Son fils, en revanche, éveilla quelque chose en moi. Sebastian. Huit ans. Et moi, vingt et un.
Un garçon hypersensible, condamné par une mère indifférente et un père autoritaire. Il était doublement maudit. Mais entre nous, une tendresse s'était installée. Il venait me voir après l'école, me raconter sa journée. Je lui préparais une version douce de limoncello – citron de Sorrente, sirop et eau gazeuse – quand j'en trouvais.
Nous parlions de livres, je lui en recommandais. Ceux de mon enfance. Loin des lectures fades que sa mère lui imposait. Ensemble, nous avons traversé la violence des contes des frères Grimm et les cruautés déguisées d'Andersen. Il aimait la petite sirène, cette créature qui ressentait des lames trancher ses pieds à chaque pas, qui avait troqué sa voix angélique contre l'illusion d'un amour impossible.

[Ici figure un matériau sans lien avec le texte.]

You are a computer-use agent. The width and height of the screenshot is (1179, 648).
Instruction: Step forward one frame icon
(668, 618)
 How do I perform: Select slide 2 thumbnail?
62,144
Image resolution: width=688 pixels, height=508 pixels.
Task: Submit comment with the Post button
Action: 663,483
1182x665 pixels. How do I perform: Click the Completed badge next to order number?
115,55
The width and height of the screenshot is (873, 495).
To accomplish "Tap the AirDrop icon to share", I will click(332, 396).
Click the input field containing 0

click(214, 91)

C'est à peu près à cette époque que mon père bien-aimé est venu s'installer chez nous pour un moment. Évidemment, ma mère avait bien trop à faire pour s'en charger : ses clubs de lecture, ses parties de bridge, ses œuvres de charité menées avec une ferveur exclusive qui ne laissait guère de place à sa propre famille. Son absence fut, en vérité, un soulagement général, même si David s'ingéniait à s'en plaindre à chaque repas, répétant inlassablement à quel point elle était « une femme remarquable ».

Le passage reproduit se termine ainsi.